ECE2008 Poster Presentations Neuroendocrinology (107 abstracts)
1Max Planck Institute of Psychiatry, Munich, Germany; 2Department of Medicine (Innenstadt), Ludwig-Maximilians-University, Munich, Germany.
Objectives: Acromegaly is associated with elevated cardiovascular morbidity. Medical treatment of acromegaly does not only lead to a normalisation of the somatotroph axis, but can also negatively influence cardiovascular risk factors and comorbidities.
Methods: In a cross-sectional study, we evaluated cardiovascular risk markers (glucose, HbA1c, triglycerides, cholesterol, HDL, LDL, lipoprotein a, homocystein, CRP) in relation to biochemical control and medical treatment modalities in 81 acromegalic patients treated at the Endocrine Outpatient Clinic of the Max Planck Institute of Psychiatry and the Department of Medicine (Innenstadt) of the Ludwig-Maximilians-University in Munich.
Results: Biochemically controlled acromegalics (n=47), compared to uncontrolled patients (n=34), had significantly elevated total (Mean 222.2±35.1 vs. 200.6±41.2 mg/dl; P=0.033) and LDL cholesterol levels (Mean 146.6±32.4 vs. 124.4±40.8 mg/dl; P=0.041) and lower homocystein levels (Mean 11.7±4.0 vs. 14.3±6.8 μmol/l; P=0.005), but no differences in glucose, HbA1c, HDL, triglycerides, lipoprotein a, and CRP. IGF-1 correlated positively with HbA1c (P=0.029), and GH nadir OGTT correlated positively with HbA1c (P=0.040), triglycerides (P=0.047), and lipoprotein a (P=0.016), but not with glucose, CRP, cholesterol, HDL, LDL or homocystein. Somatostatin analogue (SA, n=27) treatment in acromegalic patients was associated with lower total (Mean 192.8±30 vs. 219.0±40.2 mg/dl; P=0.016) and LDL cholesterol (Mean 119.3±25.6 vs. 143.4±38.7 mg/dl; P=0.016), but with elevated glucose (Mean 104.7±15.9 vs. 91.4±16.2 mg/dl; P=0.014) and HbA1c levels (Mean 5.9±0.5 vs. 5.6±0.4%; P=0.018) compared to patients not treated with SA. Finally, the pegvisomant treated group (n=10) had lower HbA1c levels compared to otherwise treated patients (Mean 5.5±0.3 vs. 5.7±0.5%; P=0.042).

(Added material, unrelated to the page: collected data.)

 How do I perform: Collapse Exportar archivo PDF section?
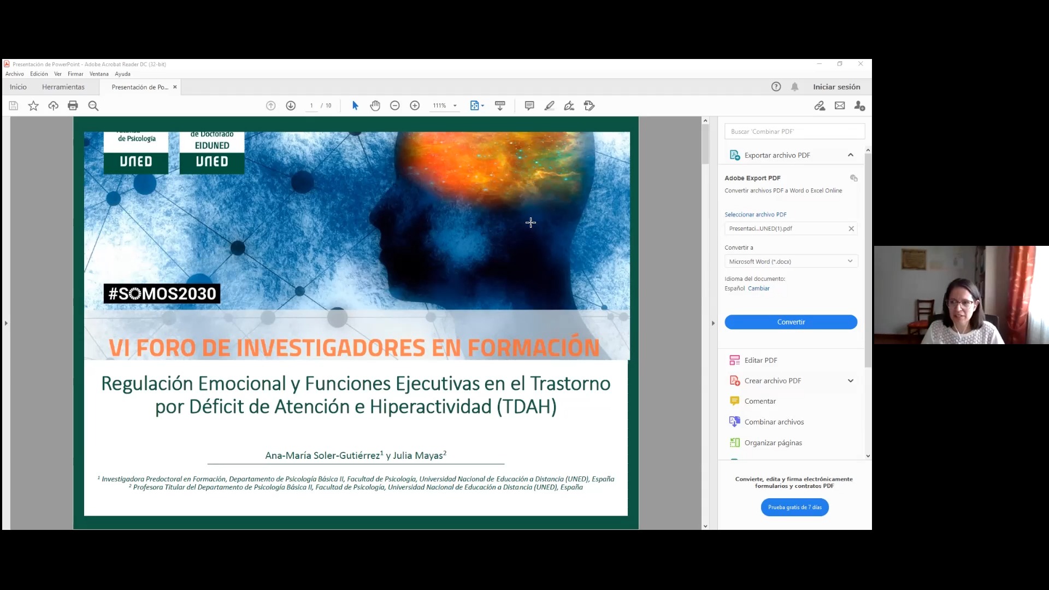click(851, 155)
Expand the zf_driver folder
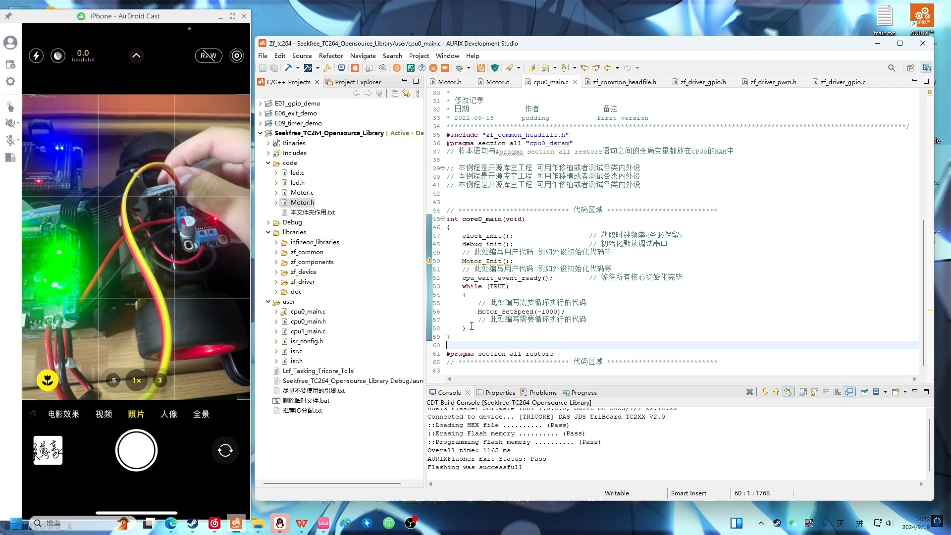 click(276, 282)
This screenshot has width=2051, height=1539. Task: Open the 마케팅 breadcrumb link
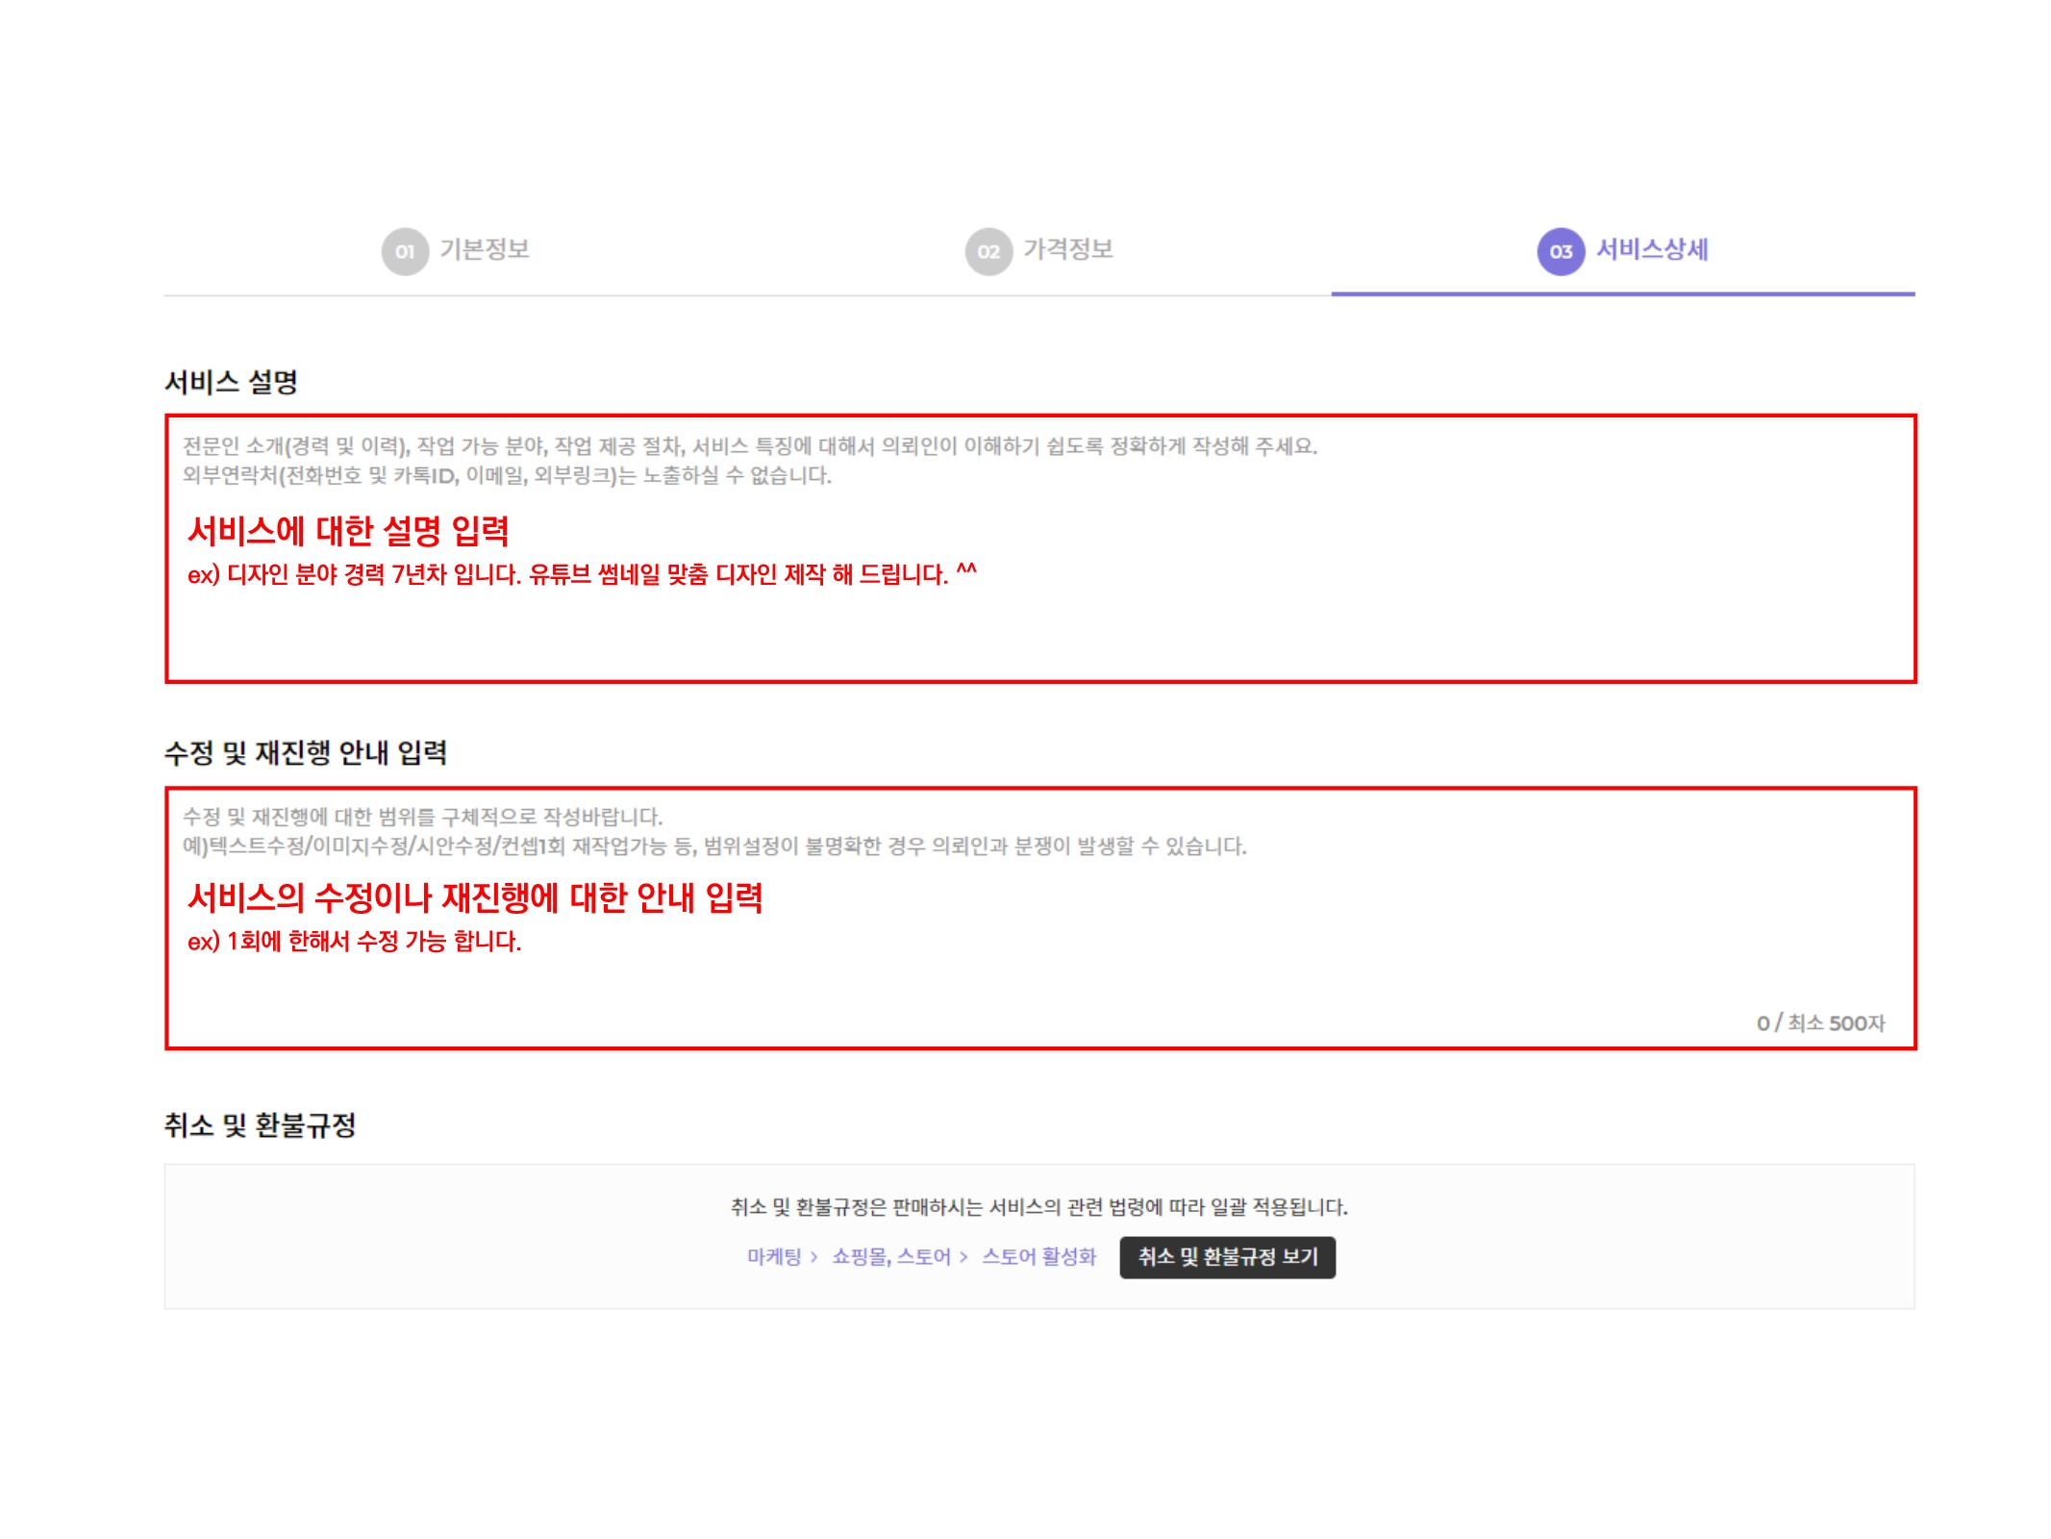tap(774, 1256)
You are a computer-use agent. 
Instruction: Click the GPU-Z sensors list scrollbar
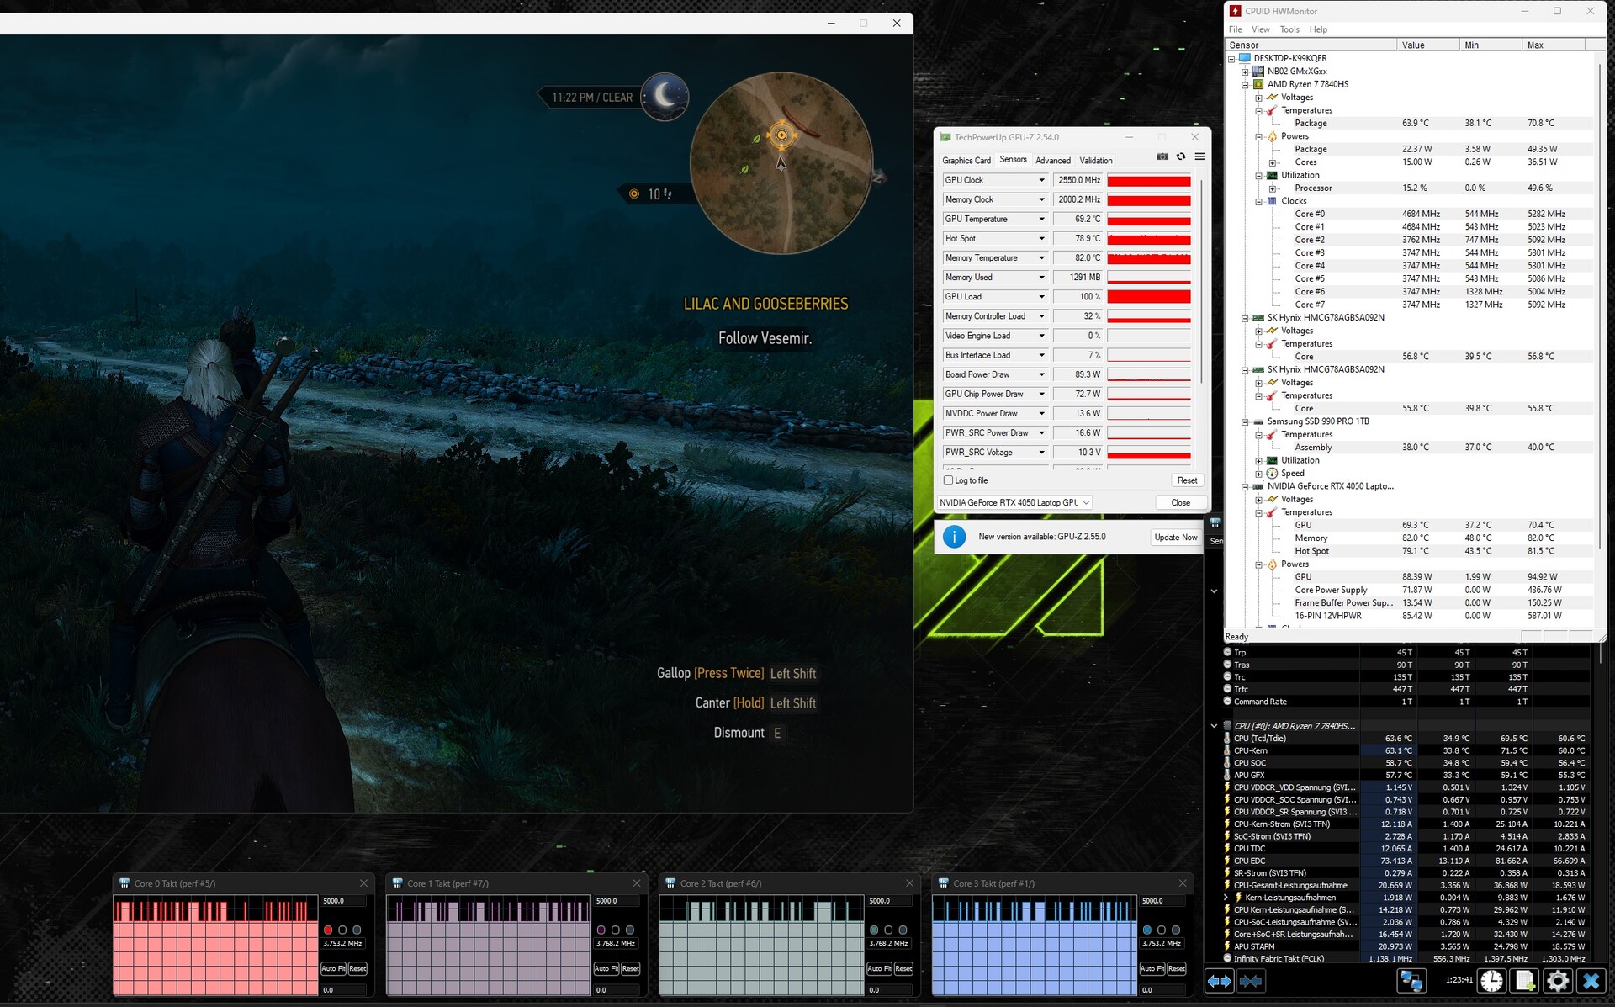click(x=1201, y=278)
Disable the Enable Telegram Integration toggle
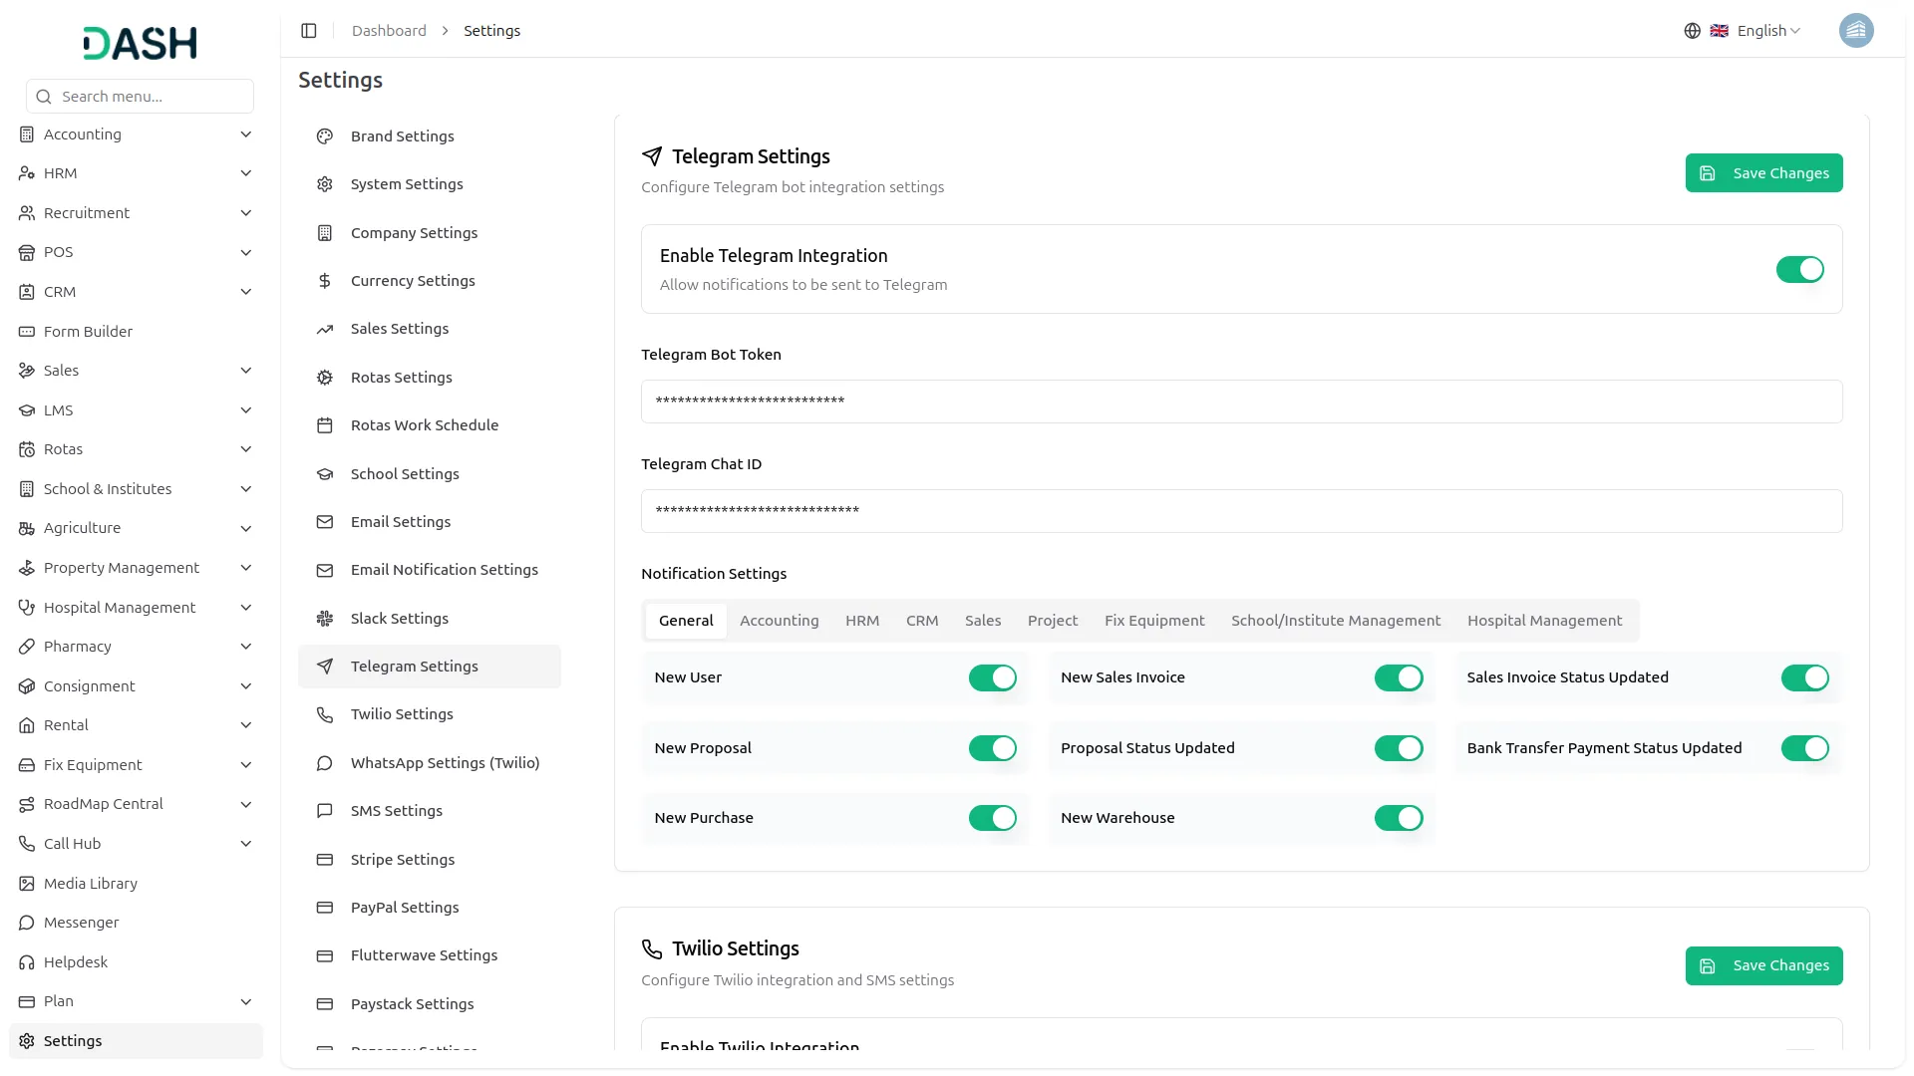Screen dimensions: 1914x1076 pyautogui.click(x=1799, y=269)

Conclusions: Our results suggest that future treatment decisions should not only target biochemical control, but a thorough evaluation of long-term consequences on cardiovascular risks depending on the different acromegalic patient profiles should additionally guide the treatment algorithm.